[start EXCERPTED DATA]

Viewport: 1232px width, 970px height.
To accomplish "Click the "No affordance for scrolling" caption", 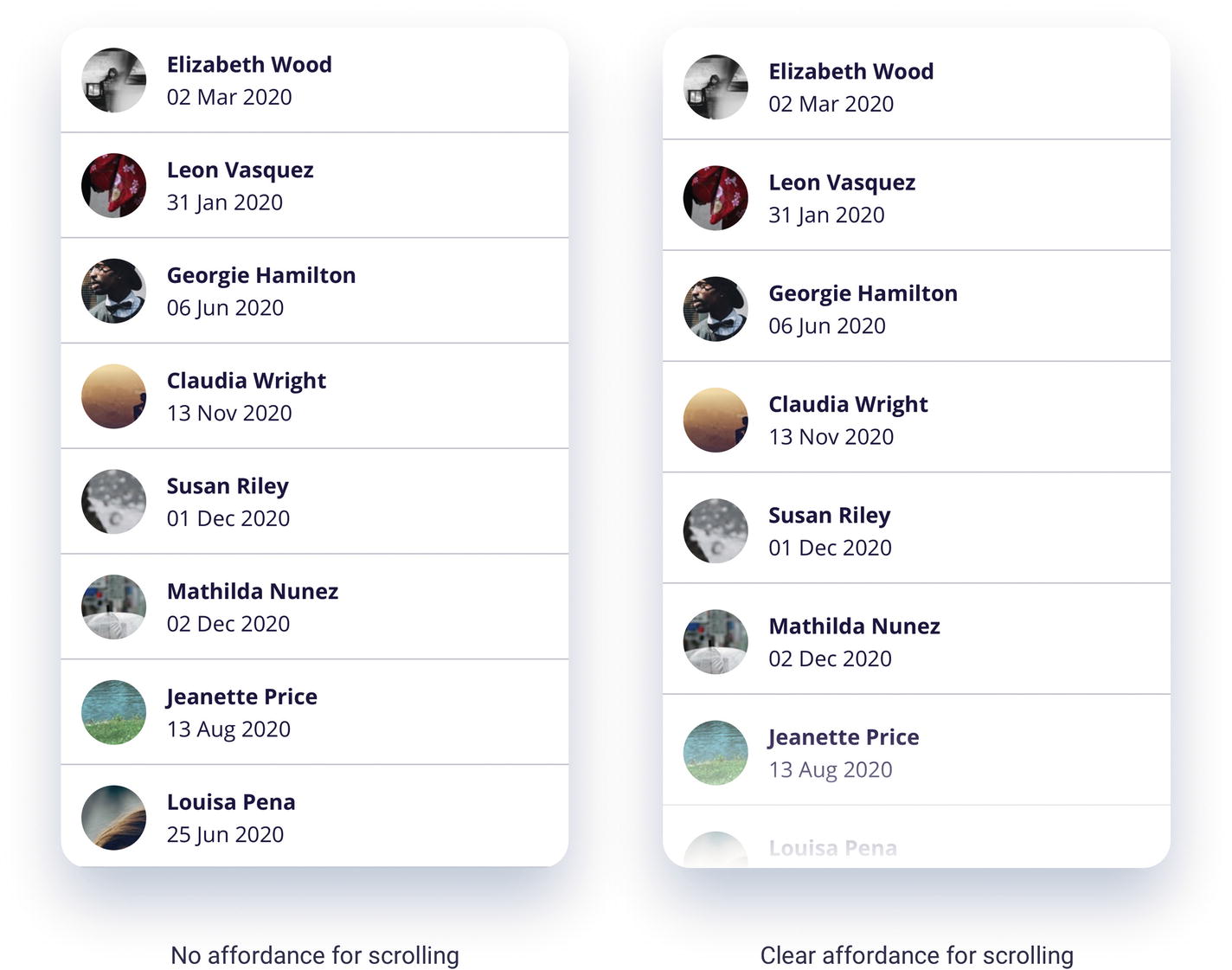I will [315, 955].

[end EXCERPTED DATA]
[start EXCERPTED DATA]

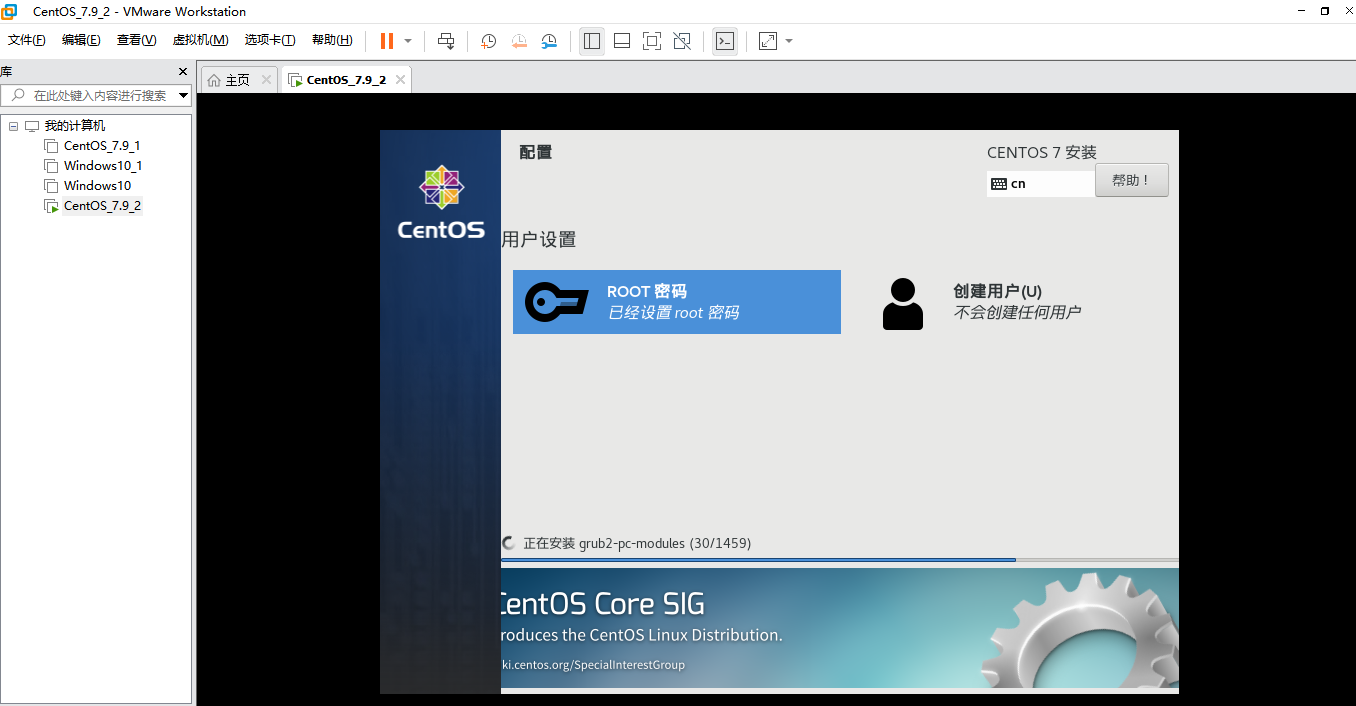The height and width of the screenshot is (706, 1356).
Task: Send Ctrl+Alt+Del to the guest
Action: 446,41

[end EXCERPTED DATA]
[start EXCERPTED DATA]

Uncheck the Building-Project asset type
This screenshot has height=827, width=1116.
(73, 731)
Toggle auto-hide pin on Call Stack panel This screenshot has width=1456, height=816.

[end EXCERPTED DATA]

- _EXERCISE INSTRUCTIONS_:
Count the lines above that contain the word "This", with case counting, and reply with the number alone.

- _ANSWER BELOW_:
2